Kolumne Eier: Vom Grillmeister zur Kaltmamsell

Sie sind frustiert? Sie wünschen sich mehr Aufmerksamkeit für den Männertag? Hier gibt's eine Umarmung.

zwei Männer in Talaren umarmen sich, es sind der Ratsvorsitzende der Evangelischen Kirche Bedford-Strohm und der Vorsitzende der Bischofskonferenz Marx

Heute dürfen sich Männer auch abseits von Fußballstadien umarmen Foto: dpa

Männer, uns geht’s besser als früher! Früher durften wir drei Dinge: besitzen, beherrschen und Ball spielen. Wir mussten zwischen zwei Uniformen wählen (Anzug, Blaumann) und durften nicht knuddeln, nur schlagen.

Heute dürfen wir weinen. Wir dürfen mit Bauchschmerzen nach Hause gehen und Depressionen haben. Dürfen unseren Kindern Karnevalskostüme nähen. Manchmal dürfen wir sogar andere Männer in den Arm nehmen, ohne dass ein Fußballstadion in Sichtweite ist.

Und trotzdem scheint es, als ob viele Männer sich nicht recht freuen. Wenn überproportional viele eine rechtspopulistische Partei wählen, oder gegen den Islam spazieren gehen, dann steht in den Analysen, wir seien „unzufrieden“ oder „frustriert“.

„Unzufriedene alte Männer“ wollen den Brexit und die AfD. „Frustrierte alte weiße Männer“ haben Donald Trump gewählt.
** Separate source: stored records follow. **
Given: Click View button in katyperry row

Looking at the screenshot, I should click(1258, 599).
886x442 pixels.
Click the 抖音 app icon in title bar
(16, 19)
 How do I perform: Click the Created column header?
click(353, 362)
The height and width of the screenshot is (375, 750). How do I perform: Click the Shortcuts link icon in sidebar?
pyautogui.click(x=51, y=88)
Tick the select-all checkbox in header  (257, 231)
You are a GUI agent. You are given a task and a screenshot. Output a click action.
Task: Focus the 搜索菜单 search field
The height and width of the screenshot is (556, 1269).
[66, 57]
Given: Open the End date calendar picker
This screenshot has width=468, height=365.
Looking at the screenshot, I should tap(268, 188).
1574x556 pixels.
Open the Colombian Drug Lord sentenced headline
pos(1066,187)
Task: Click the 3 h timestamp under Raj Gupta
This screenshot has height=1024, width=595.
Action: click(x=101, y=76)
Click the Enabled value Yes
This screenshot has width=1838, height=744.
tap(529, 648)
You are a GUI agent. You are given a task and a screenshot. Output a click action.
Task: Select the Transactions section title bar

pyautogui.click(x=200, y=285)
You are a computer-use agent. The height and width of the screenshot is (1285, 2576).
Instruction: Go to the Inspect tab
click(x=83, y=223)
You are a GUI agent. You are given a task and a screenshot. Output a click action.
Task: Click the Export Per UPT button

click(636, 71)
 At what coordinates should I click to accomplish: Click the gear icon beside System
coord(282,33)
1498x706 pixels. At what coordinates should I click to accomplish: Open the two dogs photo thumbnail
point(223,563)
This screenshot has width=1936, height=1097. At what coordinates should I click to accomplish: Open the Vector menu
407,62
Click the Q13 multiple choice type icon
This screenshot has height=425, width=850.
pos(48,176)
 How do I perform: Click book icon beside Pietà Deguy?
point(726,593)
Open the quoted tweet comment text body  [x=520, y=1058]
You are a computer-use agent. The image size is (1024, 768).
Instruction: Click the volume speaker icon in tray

Ach ja, und zwischendurch gehen Männer mit Maschinengewehren, Rucksackbomben oder Autos auf friedliche PassantInnen los.

Wir haben einiges einbüßen müssen

Das geht Ihnen jetzt zu weit? Ich weiß, Sie, lieber Leser, sind kein Terrorist oder Rechtswähler, nur weil sie zufällig ein Mann sind. Aber: Während Sie dies lesen, pinseln in irgendeiner Moschee die Gemeindemitglieder ein großes Plakat, um sich vom Londoner Anschlag zu distanzieren. Weil sie zufällig MuslimInnen sind.

Glauben Sie’s oder nicht, ich verstehe das mit dem Frust der Männer. Denn uns geht’s zwar besser als früher, aber wir haben einiges einbüßen müssen. Wir sind keine Familienoberhäupter mehr. Unsere Gehälter reichen nicht mehr, um zu bestimmen, welche Sendung am Abend geschaut wird. Wobei es im Fernsehen ja sowieso nur um Informatik-Mädchen geht, oder um Geschäftsfrauen, die ihr Leben hervorragend meistern – ganz ohne Kerl.

Derweil gelten wir als Störenfriede, die mit ihren Hintern unappetitliche Abdrücke auf Chefsesseln hinterlassen. So tief, dass keine Quote sie mehr entknautscht kriegt. Statt ein Vorrecht auf Führungspositionen zu haben, sollen wir zu Hause Windeln wechseln und Weinbergpfirsiche einwecken – wofür uns dann noch nicht mal jemand lobt.

Das ist frustrierend. Kein Wunder, dass immer mehr Männer denken, Sexismus habe sich ins Gegenteil verkehrt. Das ist natürlich Blödsinn, weiß die Statistik: Lohnunterschied, Essstörungen, Sexualdelikte, etc. Wir Männer müssen uns an eine neue Rolle gewöhnen. Weg vom Anpacker hin zum Handlanger. Vom Penetrierenden zum Penetrierten. Vom Grillmeister zur Kaltmamsell. Das fällt nicht leicht.

Neulich forderte ein Leser, die taz möge neben dem Frauen- endlich auch mal den Männertag begehen. Ich finde das ein wenig übertrieben. Aber okay, gecheckt: Männer verdienen im Kampf gegen das Patriarchat einen Schnipsel Aufmerksamkeit. Und ich übernehme das: alle drei Wochen an dieser Stelle. Es wird um Gefühle gehen, ums Scheitern, um Zärtlichkeit und Pilates. Gerne nehme ich Sie auch in den Arm, wenn wieder alle über den „alten weißen Mann“ lästern. Nur wenn Sie möchten! Ich will ja nicht, dass jemandem die Eier abfallen.